## Sunday, December 30, 2012

### Footy tipping with some help from Bayes

Christmas is the season for frivolous pursuits. For the fun of it, I thought I would adapt the Bayesian model I use to pool the polls to see how it would fare against the bookmakers in predicting NRL footy outcomes for the 2012 season.

The model I tested was very simple. It assumed that the score difference between two teams can be explained by two parameters. The first is a home game advantage parameter for each team. The second is a parameter for the strength of each team. These team strength parameters are allowed to evolve from round to round. This model can be expressed roughly as follows.

(home_score - away_score) = home_team_advantage + home_strength - away_strength

team_strength_in_round ~ normal(team_strength_in_prev_round, team_standard_deviation)

The JAGS code for this model is as follows.

    model {
# observational model
for( i in 1:N_GAMES ) {
(strength[Round[i], Home_Team[i]] - strength[ Round[i], Away_Team[i] ])
Home_Win_Margin[i] ~ dnorm(score_diff[i], consistencyPrec)
}

# temporal model
for( round in 2:N_ROUNDS ) {
for( team in 1:N_TEAMS ) {
strength[round, team] ~ dnorm(strength[(round-1), team], strongWalkPrec[team])
}
}

# predictive model
for( i in N_FROM:N_GAMES ) {
prediction[i-N_FROM+1] <- score_diff[i]
}

# priors
consistencySD ~ dunif(0.0001,100)               # vague prior - positive
consistencyPrec <- pow(consistencySD, -2)

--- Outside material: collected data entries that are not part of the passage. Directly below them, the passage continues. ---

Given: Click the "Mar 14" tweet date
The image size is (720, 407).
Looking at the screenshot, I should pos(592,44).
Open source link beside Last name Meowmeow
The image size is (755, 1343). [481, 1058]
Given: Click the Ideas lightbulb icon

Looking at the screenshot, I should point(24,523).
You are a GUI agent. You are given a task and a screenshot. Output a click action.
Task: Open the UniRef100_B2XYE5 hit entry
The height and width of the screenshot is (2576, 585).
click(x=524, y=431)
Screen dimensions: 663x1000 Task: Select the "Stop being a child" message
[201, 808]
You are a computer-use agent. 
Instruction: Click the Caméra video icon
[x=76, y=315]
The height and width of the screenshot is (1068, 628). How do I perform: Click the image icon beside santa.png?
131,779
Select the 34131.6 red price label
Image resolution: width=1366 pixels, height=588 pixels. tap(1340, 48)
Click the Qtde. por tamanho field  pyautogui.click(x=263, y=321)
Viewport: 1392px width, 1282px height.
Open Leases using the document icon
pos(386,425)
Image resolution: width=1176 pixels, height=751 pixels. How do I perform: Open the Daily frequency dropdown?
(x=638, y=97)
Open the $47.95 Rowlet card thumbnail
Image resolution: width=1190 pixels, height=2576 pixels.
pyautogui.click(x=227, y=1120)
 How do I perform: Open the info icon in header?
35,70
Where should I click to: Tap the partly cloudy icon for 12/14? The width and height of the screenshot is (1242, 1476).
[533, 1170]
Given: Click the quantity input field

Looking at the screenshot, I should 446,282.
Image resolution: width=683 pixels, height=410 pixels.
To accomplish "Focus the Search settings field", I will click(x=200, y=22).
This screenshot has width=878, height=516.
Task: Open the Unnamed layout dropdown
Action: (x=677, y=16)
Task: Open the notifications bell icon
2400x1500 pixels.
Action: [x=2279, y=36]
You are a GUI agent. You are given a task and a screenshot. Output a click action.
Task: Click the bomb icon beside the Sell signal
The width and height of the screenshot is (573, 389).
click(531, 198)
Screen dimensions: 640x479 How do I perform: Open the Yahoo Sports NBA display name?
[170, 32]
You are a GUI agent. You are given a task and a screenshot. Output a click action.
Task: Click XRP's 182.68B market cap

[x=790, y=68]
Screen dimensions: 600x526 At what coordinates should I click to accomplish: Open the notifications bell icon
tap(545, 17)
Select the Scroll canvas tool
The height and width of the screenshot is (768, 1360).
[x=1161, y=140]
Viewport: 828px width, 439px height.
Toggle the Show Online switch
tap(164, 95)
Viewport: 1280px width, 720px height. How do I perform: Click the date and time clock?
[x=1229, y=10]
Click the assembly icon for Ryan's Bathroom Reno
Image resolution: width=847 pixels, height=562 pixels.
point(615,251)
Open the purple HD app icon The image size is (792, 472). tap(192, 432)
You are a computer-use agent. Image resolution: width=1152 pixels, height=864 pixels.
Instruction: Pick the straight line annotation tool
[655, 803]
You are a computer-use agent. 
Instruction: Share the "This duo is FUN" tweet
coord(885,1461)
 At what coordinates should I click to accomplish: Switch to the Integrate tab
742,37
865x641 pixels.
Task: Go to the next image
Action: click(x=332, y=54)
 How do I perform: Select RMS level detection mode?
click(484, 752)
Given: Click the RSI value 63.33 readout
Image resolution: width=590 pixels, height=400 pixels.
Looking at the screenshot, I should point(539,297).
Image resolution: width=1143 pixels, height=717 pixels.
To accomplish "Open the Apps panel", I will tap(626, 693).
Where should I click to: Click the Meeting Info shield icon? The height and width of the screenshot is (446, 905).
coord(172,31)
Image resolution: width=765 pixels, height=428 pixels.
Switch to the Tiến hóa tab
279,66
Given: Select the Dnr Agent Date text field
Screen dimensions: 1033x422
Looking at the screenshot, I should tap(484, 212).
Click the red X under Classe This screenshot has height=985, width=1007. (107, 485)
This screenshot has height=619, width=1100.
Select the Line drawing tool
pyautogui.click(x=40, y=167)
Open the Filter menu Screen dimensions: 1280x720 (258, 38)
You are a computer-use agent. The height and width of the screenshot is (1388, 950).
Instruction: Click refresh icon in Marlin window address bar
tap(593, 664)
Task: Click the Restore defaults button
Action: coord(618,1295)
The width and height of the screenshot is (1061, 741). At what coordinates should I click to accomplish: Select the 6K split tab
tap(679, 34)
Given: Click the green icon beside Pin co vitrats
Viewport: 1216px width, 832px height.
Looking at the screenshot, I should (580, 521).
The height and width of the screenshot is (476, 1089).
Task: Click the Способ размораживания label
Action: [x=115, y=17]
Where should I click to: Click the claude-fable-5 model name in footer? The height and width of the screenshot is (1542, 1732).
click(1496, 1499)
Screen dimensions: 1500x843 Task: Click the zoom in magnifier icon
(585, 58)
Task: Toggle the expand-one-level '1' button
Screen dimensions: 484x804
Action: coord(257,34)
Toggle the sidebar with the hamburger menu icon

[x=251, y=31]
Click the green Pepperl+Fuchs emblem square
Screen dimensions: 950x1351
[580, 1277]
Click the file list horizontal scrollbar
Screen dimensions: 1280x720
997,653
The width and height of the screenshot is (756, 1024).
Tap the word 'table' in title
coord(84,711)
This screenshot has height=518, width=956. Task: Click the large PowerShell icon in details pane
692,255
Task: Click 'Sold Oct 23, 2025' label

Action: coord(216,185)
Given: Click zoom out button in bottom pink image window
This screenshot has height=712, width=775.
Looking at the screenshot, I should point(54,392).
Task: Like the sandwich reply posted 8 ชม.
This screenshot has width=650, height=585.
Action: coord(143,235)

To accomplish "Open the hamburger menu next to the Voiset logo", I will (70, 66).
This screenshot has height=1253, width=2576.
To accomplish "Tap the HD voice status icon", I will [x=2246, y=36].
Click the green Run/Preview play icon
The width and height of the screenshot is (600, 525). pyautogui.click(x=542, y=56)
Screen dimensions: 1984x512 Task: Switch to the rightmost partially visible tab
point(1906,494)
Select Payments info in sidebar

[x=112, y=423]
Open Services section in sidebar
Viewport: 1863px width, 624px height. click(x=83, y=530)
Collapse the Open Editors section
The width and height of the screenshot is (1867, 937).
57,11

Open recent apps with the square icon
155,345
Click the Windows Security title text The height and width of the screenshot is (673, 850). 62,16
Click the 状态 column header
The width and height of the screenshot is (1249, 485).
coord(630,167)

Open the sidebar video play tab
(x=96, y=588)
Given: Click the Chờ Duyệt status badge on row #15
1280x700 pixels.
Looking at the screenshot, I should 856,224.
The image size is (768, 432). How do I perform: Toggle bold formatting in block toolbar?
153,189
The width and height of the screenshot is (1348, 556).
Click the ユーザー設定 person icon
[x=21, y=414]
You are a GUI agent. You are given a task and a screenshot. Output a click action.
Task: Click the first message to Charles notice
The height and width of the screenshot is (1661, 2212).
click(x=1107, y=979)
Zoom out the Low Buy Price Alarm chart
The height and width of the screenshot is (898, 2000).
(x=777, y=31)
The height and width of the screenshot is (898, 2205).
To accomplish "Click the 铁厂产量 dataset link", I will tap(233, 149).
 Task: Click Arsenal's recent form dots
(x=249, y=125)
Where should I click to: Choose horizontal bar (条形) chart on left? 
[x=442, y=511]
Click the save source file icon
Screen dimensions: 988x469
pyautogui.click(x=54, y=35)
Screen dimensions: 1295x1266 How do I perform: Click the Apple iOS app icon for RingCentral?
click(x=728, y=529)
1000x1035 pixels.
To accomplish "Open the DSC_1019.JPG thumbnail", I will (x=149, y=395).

for( team in 1:N_TEAMS ) {
strength[1, team] ~ dnorm(0, pow(100, -2))  # vague prior

homeAdvantage[team] ~ dnorm(0, pow(10, -2)) # vague prior

strongWalkSD[team] ~ dunif(0.0001,4)        # vague prior - positive
strongWalkPrec[team] <- pow(strongWalkSD[team], -2)
}
}

I tested the model with this data for seasons 2011 and 2012. For each round in 2012 (prior to the finals), I picked the team the JAGS code and the team the bookmakers thought most likely to win. I did not consider draws. While I estimated the probability of a draw from the JAGS samples, I only picked the maximum from the probabilities of a home win versus an away win. For the JAGS prediction, I simulated each round 10,000 times. For the Bookmaker prediction I converted their odds to probabilities which I adjusted for the bookmaker's overround so that the sum of the home-win, away-win and draw probabilities was one.

The end result (for such a simple model) was very close. Over the course of 2012, the JAGS model picked the winning team 121 times. The bookmakers (or more accurately, the punters collectively) got it right 122 times.

The challenge now is to refine the model and make it better than the bookmakers.